Dans la recherche de modèles plus durables pour le développement chinois, le concept d« éco-cité » a été repéré comme un modèle susceptible de fournir des solutions aux problèmes environnementaux, écologiques, et socio-économiques. Le travail réalisé pendant le post-doc de Yinghao Li, dans le cadre du groupe transversal

« Modélisation et Dynamiques urbaines » du Labex apporte ainsi un nouveau témoignage du projet sino-singapourien de l’éco-cité de Tianjin à mi-chemin de l’échéance de l’évaluation du projet fixée à 2020.

L’étude de terrain réalisée courant 2016 au sein de cette fameuse éco-cité fait émerger ses atouts mettant au grand jour des discussions et analyses qui ont néanmoins été ignorées jusqu’à ce jour. Il apparait au cours de ce travail que le mode de gouvernance locale mis en place pour administrer la construction et la gestion de l’éco-cité de Tianjin est un mode de gouvernance novateur pour la Chine. En particulier, un bureau de l’environnement est entièrement dédié au respect du système d’indicateurs, lui-même dédié à la durabilité selon les 3 piliers bien connus du développement durable : durabilité environnementale, sociale et économique. De plus, au niveau technologique, nous avons pu constater la mise en place de solutions techniques innovantes susceptibles, si correctement conduites d’apporter des solutions pour des villes plus durables : en particulier, l’énergie solaire est utilisée systématiquement pour les bâtiments publics, les déchets font l’objet d’un tri ayant pour objectif la production d’énergie dans une usine de méthanisation dédiée, tandis que la collecte des déchets par camions est remplacée par un système de collecte pneumatique.

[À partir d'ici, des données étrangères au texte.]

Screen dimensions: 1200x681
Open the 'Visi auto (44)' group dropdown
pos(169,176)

Cependant, les défauts, qui ne sont pas des moindres, fournissent également des éléments de débat sur la pertinence de la construction d’éco-cités en vue d’un développement urbain durable. En effet, nous avons pu constater sur place un certain décalage entre les objectifs initiaux des KPI et le manque voire l’absence de monitoring destiné à vérifier l’efficience de ces indicateurs. De plus, lié à la non connaissance ou à la non-coopération d’un certain nombre d’habitants, les infrastructures peinent à remplir leurs objectifs. C’est par exemple le cas du système de collecte des déchets. Aujourd’hui, la plupart des bâtiments construits n’ont finalement pas été connectés au système de collecte des déchets en place, car les promoteurs ne sentaient pas une demande suffisante de la part des habitants pour répercuter le surcoût. L’usine de méthanisation n’a pas pu être mise en fonctionnement

106

en raison de l’absence de tri suffisante des différents types de déchets (secs et humides).

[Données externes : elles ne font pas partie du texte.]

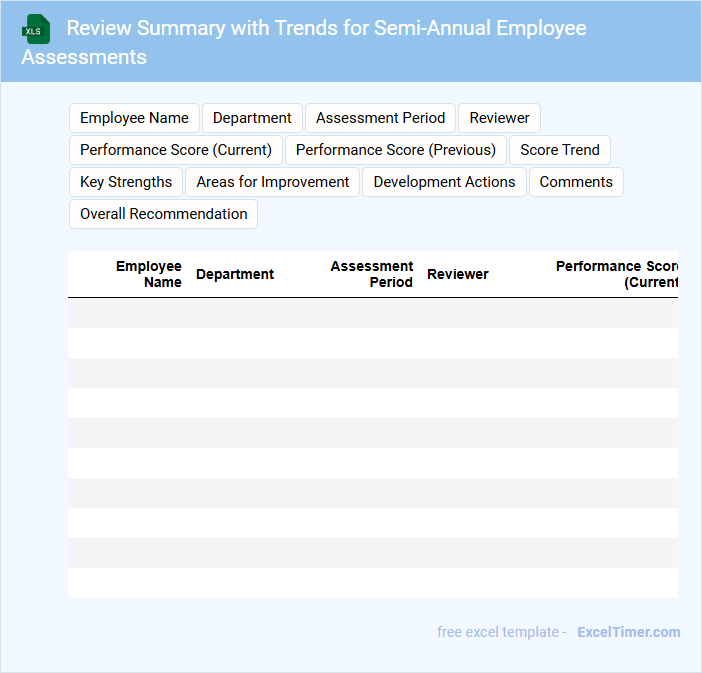
Task: Click the Overall Recommendation tag
Action: click(x=164, y=214)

Au-delà du contexte strictement lié aux éco-cités, l’implémentation d’un système d’indicateurs de performance, la mise place d’une structure de gouvernance favorisant le respect des contraintes environnementales, représentent des pistes intéressantes pour un changement de paradigme dans l’urbanisme chinois en général.

Ce travail a fait l’objet d’une publication en cours de publication dans la revue China Perspectives.